Comment a démarré votre implication professionnelle pour l’écologie du livre ?
« De 2019 à 2023, j’ai été responsable de la bibliothèque des Capucins à Rouen et j’ai été la première référente développement durable, pour le réseau des sept bibliothèques de la Ville. À l’époque, cette fonction n’existait pas à Rouen. J’occupe aujourd’hui la même fonction pour la médiathèque de Seine-Maritime.
Il y avait à l’époque beaucoup à faire sur la mission. Au-delà de créer une grainothèque ou une bouturothèque, un groupe de travail a engagé une vraie réflexion sur ces questions au niveau du réseau. Pour garantir une pérennité à ce travail, des objectifs écoresponsables ont été intégrés à la fiche de poste.

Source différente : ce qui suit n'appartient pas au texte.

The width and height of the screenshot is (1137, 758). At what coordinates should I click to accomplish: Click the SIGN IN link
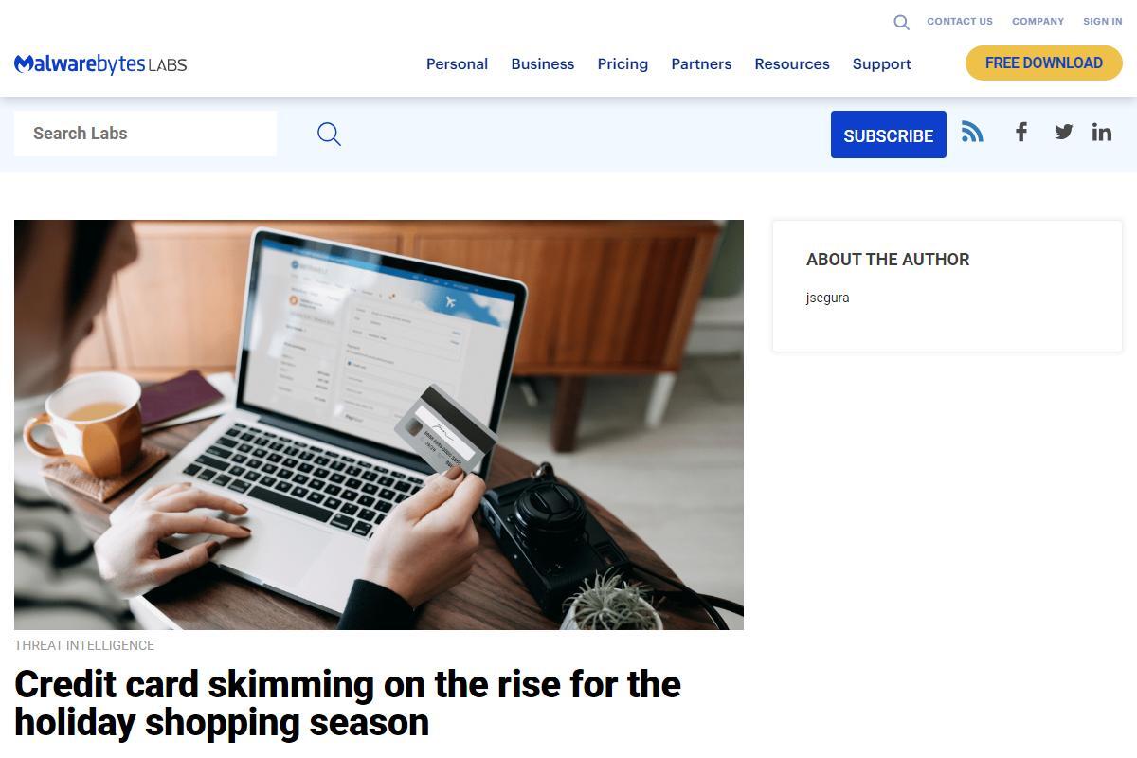pyautogui.click(x=1103, y=21)
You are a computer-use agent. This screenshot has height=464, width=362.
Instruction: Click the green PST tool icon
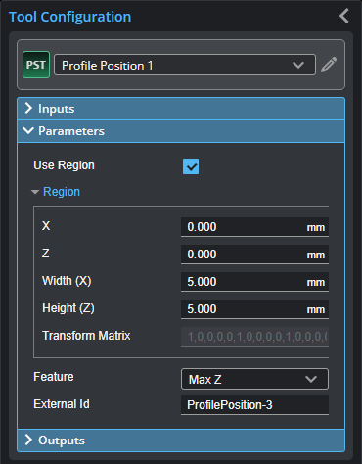tap(36, 65)
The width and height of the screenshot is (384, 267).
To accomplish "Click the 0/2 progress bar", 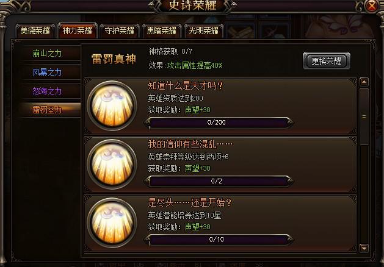I will coord(219,181).
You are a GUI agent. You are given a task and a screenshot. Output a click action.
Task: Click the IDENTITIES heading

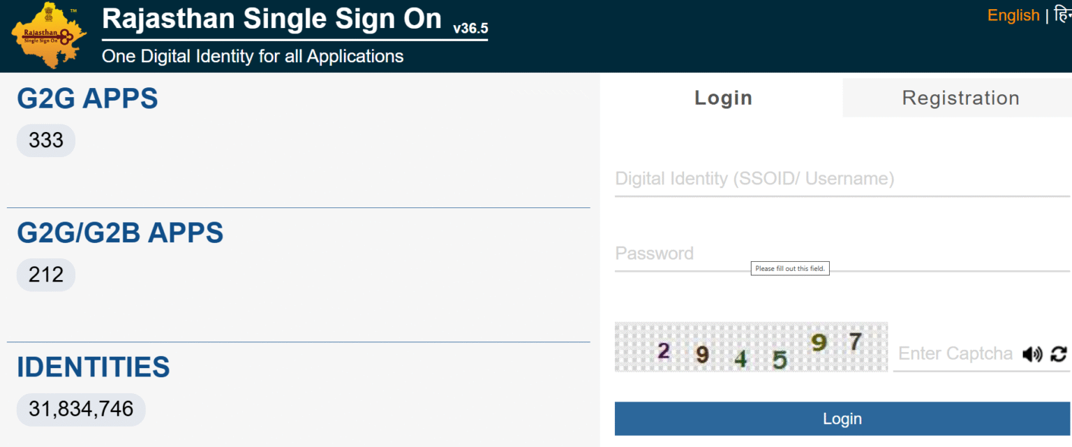93,367
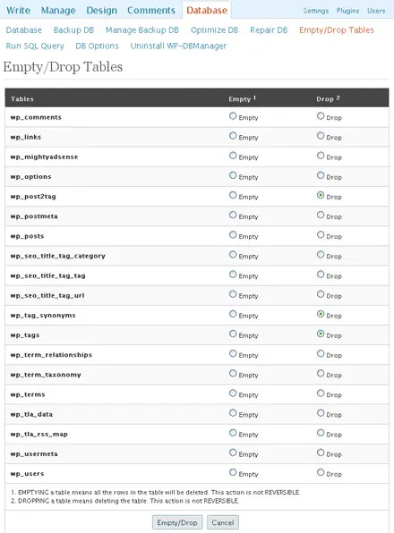394x533 pixels.
Task: Open the Optimize DB page
Action: tap(214, 30)
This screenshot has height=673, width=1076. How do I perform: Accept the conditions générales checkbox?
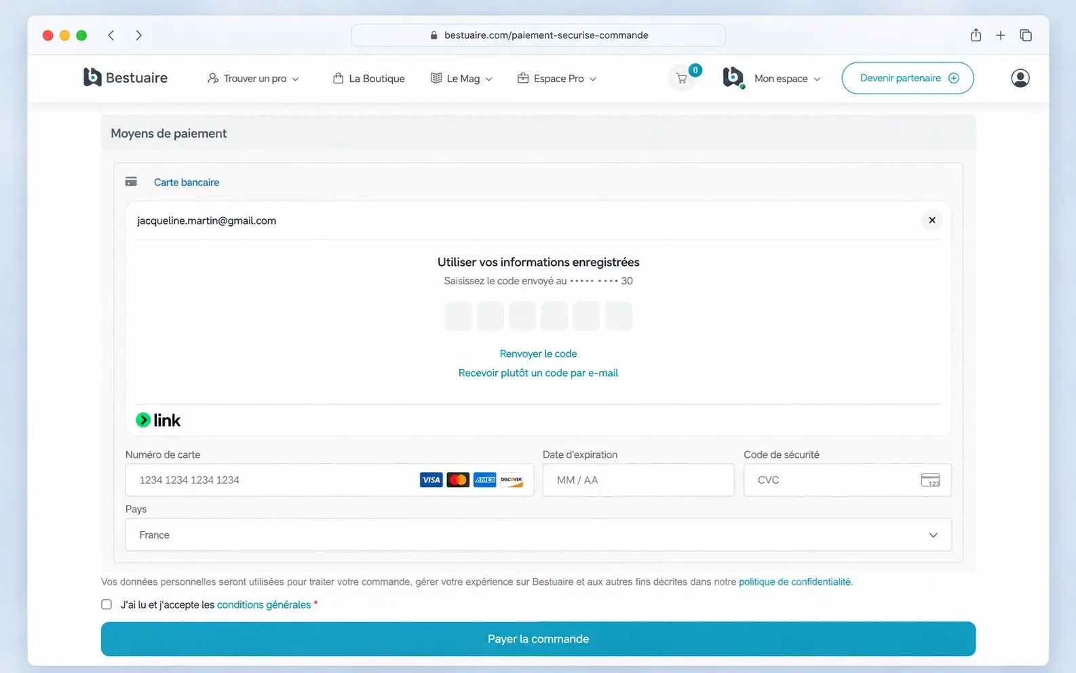[107, 604]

À l’époque, était-ce une démarche d’avant-garde ?
Le fait d’identifier un référent développement durable a été une première avancée et spécificité de la bibliothèque des Capucins. Encore peu d’établissements je crois l’ont fait. En revanche, les actions se développent de plus en plus et les initiatives affluent. Par exemple, la médiathèque Sequoïa de Maromme accueille une ruche, beaucoup font de la sensibilisation à la biodiversité… La nouveauté à Rouen a été de formaliser une démarche et d’informer les publics sur ce qui est fait.
Du travail reste à faire, notamment pour faire prendre conscience aux professionnels dans les bibliothèques qu’ils font déjà du développement durable au quotidien, déjà dans la dimension sociale, qui est au cœur de nos missions.
Que faites-vous concrètement aujourd’hui à la médiathèque départementale ?
Je vais former l’équipe de la médiathèque départementale au développement durable. L’idée est de pouvoir réfléchir ensemble aux actions à mettre en place et que ça ruisselle sur tout le réseau (environ 250 bibliothèques).
Je vais aussi former les professionnels du réseau, en leur donnant des clés d’actions, car même avec peu de moyens on peut faire beaucoup. Comment sensibiliser le public ? Trouver des partenaires ? Est-ce que je couvre mes livres ? …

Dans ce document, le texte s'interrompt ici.